아래 데이터 전체를 한 줄씩 '번호'와 '내용' 두 열로 된 마크다운 표로 나타내세요. 빈 줄은 빼고, 각 행에 행 번호를 매기세요.

• [기록된 정보]:
*-*-*

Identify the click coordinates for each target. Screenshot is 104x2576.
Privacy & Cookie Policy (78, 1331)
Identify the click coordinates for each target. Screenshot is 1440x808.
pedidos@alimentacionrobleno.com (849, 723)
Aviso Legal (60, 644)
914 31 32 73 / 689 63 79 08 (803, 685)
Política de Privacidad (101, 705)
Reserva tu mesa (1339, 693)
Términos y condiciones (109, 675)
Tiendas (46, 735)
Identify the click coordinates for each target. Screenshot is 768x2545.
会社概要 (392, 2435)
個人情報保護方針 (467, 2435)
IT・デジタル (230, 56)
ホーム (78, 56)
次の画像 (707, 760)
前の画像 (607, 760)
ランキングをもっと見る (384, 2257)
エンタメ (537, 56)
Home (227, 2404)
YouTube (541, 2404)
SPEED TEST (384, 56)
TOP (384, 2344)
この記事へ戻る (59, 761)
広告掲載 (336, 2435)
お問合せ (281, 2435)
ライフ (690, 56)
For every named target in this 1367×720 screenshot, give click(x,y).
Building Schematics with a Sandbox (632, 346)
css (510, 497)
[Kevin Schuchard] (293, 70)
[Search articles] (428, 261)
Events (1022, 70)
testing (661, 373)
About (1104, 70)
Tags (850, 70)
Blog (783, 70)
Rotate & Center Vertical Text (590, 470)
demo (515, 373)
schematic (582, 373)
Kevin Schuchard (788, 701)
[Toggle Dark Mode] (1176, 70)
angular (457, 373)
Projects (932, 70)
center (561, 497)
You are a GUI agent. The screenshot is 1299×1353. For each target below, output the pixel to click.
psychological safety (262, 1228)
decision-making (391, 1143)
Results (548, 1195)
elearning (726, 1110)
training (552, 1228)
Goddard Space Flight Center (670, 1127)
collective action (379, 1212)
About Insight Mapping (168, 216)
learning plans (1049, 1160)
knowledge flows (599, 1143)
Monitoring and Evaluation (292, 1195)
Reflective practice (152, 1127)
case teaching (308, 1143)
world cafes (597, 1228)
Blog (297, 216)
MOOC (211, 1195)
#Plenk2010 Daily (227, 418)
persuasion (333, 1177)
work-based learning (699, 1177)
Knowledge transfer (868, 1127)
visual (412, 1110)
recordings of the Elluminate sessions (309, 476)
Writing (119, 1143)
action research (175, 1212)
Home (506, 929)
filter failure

*-*-*

• [작업 결과]:
| 번호 | 내용 |
|---|---|
| 1 | Identify the click coordinates for each target. Screenshot is 104x2576. |
| 2 | Privacy & Cookie Policy (78, 1331) |
| 3 | Identify the click coordinates for each target. Screenshot is 1440x808. |
| 4 | pedidos@alimentacionrobleno.com (849, 723) |
| 5 | Aviso Legal (60, 644) |
| 6 | 914 31 32 73 / 689 63 79 08 (803, 685) |
| 7 | Política de Privacidad (101, 705) |
| 8 | Reserva tu mesa (1339, 693) |
| 9 | Términos y condiciones (109, 675) |
| 10 | Tiendas (46, 735) |
| 11 | Identify the click coordinates for each target. Screenshot is 768x2545. |
| 12 | 会社概要 (392, 2435) |
| 13 | 個人情報保護方針 (467, 2435) |
| 14 | IT・デジタル (230, 56) |
| 15 | ホーム (78, 56) |
| 16 | 次の画像 (707, 760) |
| 17 | 前の画像 (607, 760) |
| 18 | ランキングをもっと見る (384, 2257) |
| 19 | エンタメ (537, 56) |
| 20 | Home (227, 2404) |
| 21 | YouTube (541, 2404) |
| 22 | SPEED TEST (384, 56) |
| 23 | TOP (384, 2344) |
| 24 | この記事へ戻る (59, 761) |
| 25 | 広告掲載 (336, 2435) |
| 26 | お問合せ (281, 2435) |
| 27 | ライフ (690, 56) |
| 28 | For every named target in this 1367×720 screenshot, give click(x,y). |
| 29 | Building Schematics with a Sandbox (632, 346) |
| 30 | css (510, 497) |
| 31 | [Kevin Schuchard] (293, 70) |
| 32 | [Search articles] (428, 261) |
| 33 | Events (1022, 70) |
| 34 | testing (661, 373) |
| 35 | About (1104, 70) |
| 36 | Tags (850, 70) |
| 37 | Blog (783, 70) |
| 38 | Rotate & Center Vertical Text (590, 470) |
| 39 | demo (515, 373) |
| 40 | schematic (582, 373) |
| 41 | Kevin Schuchard (788, 701) |
| 42 | [Toggle Dark Mode] (1176, 70) |
| 43 | angular (457, 373) |
| 44 | Projects (932, 70) |
| 45 | center (561, 497) |
| 46 | You are a GUI agent. The screenshot is 1299×1353. For each target below, output the pixel to click. |
| 47 | psychological safety (262, 1228) |
| 48 | decision-making (391, 1143) |
| 49 | Results (548, 1195) |
| 50 | elearning (726, 1110) |
| 51 | training (552, 1228) |
| 52 | Goddard Space Flight Center (670, 1127) |
| 53 | collective action (379, 1212) |
| 54 | About Insight Mapping (168, 216) |
| 55 | learning plans (1049, 1160) |
| 56 | knowledge flows (599, 1143) |
| 57 | Monitoring and Evaluation (292, 1195) |
| 58 | Reflective practice (152, 1127) |
| 59 | case teaching (308, 1143) |
| 60 | world cafes (597, 1228) |
| 61 | Blog (297, 216) |
| 62 | MOOC (211, 1195) |
| 63 | #Plenk2010 Daily (227, 418) |
| 64 | persuasion (333, 1177) |
| 65 | work-based learning (699, 1177) |
| 66 | Knowledge transfer (868, 1127) |
| 67 | visual (412, 1110) |
| 68 | recordings of the Elluminate sessions (309, 476) |
| 69 | Writing (119, 1143) |
| 70 | action research (175, 1212) |
| 71 | Home (506, 929) |
| 72 | filter failure |